- **EXERCISE OBJECTIVE**: The line containing "Select the included weapon skin thumbnail" marks the start; repeat it and every following line exactly through the end of the entries.

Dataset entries
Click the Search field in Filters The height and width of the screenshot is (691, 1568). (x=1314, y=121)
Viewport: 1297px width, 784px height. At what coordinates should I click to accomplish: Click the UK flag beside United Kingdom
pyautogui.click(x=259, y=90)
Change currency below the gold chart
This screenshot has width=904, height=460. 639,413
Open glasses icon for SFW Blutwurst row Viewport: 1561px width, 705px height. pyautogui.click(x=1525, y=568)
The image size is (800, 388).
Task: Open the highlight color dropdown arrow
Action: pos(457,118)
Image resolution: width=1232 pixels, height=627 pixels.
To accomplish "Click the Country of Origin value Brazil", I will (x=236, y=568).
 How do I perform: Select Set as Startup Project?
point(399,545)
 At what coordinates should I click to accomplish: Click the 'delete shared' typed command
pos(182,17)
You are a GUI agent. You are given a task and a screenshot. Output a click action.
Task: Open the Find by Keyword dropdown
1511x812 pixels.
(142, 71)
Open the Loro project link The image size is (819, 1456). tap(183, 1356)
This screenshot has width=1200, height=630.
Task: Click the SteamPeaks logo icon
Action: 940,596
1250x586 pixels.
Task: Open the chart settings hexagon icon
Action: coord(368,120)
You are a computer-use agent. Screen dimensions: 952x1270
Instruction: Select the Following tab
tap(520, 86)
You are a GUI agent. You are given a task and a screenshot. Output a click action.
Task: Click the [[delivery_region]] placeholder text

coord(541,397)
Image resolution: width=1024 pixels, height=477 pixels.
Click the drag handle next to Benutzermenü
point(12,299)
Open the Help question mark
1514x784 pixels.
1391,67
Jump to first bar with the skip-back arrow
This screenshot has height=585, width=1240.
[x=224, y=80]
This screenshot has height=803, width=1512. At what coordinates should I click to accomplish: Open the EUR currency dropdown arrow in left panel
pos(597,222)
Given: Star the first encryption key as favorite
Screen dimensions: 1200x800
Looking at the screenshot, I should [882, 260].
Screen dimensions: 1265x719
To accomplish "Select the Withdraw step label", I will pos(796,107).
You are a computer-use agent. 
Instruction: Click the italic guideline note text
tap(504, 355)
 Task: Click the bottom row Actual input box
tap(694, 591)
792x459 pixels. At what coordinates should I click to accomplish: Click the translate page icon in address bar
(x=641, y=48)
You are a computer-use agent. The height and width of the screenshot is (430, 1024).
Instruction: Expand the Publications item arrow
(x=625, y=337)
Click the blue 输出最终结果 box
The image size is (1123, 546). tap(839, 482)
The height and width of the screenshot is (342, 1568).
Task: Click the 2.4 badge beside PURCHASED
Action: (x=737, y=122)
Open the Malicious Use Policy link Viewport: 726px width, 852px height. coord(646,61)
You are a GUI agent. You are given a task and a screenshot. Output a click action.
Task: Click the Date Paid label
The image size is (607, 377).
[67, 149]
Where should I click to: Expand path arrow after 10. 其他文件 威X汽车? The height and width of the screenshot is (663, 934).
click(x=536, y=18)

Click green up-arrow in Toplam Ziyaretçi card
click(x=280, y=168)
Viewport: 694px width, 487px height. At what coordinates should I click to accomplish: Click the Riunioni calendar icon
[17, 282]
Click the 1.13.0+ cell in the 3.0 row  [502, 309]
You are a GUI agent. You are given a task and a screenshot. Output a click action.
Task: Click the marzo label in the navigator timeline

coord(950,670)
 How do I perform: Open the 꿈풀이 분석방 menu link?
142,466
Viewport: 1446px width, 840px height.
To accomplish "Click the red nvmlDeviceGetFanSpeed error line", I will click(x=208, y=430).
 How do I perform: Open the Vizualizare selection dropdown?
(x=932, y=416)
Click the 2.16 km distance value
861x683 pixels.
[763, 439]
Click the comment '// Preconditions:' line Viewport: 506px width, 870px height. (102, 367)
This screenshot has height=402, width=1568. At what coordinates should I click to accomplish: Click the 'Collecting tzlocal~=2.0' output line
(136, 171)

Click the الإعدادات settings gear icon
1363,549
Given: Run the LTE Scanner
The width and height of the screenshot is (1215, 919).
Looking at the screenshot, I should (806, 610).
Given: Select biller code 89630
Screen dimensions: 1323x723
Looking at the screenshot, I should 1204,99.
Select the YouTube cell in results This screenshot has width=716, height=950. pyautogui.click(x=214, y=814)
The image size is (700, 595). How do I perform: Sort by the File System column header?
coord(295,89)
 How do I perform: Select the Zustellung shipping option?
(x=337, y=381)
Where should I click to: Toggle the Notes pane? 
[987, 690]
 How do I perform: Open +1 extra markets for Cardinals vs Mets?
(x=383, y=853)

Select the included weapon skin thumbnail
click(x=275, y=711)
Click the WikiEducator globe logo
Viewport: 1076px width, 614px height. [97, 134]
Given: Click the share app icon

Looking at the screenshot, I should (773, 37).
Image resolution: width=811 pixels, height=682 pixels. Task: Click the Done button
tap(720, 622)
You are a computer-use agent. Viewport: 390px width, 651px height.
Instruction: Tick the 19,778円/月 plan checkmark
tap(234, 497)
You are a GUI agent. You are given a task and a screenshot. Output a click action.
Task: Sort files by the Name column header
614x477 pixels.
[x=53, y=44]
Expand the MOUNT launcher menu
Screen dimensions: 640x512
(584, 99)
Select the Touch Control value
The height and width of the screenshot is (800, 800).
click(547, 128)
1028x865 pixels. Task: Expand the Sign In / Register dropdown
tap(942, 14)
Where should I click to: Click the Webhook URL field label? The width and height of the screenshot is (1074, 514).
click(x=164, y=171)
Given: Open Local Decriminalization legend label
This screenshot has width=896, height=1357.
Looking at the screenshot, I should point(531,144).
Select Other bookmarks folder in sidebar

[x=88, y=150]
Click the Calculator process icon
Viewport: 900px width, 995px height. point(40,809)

- **EXERCISE RESPONSE**:
Select the included weapon skin thumbnail
click(x=275, y=711)
Click the WikiEducator globe logo
Viewport: 1076px width, 614px height. [97, 134]
Given: Click the share app icon

Looking at the screenshot, I should (773, 37).
Image resolution: width=811 pixels, height=682 pixels. Task: Click the Done button
tap(720, 622)
You are a computer-use agent. Viewport: 390px width, 651px height.
Instruction: Tick the 19,778円/月 plan checkmark
tap(234, 497)
You are a GUI agent. You are given a task and a screenshot. Output a click action.
Task: Sort files by the Name column header
614x477 pixels.
[x=53, y=44]
Expand the MOUNT launcher menu
Screen dimensions: 640x512
(584, 99)
Select the Touch Control value
The height and width of the screenshot is (800, 800).
click(547, 128)
1028x865 pixels. Task: Expand the Sign In / Register dropdown
tap(942, 14)
Where should I click to: Click the Webhook URL field label? The width and height of the screenshot is (1074, 514).
click(x=164, y=171)
Given: Open Local Decriminalization legend label
This screenshot has width=896, height=1357.
Looking at the screenshot, I should point(531,144).
Select Other bookmarks folder in sidebar

[x=88, y=150]
Click the Calculator process icon
Viewport: 900px width, 995px height. point(40,809)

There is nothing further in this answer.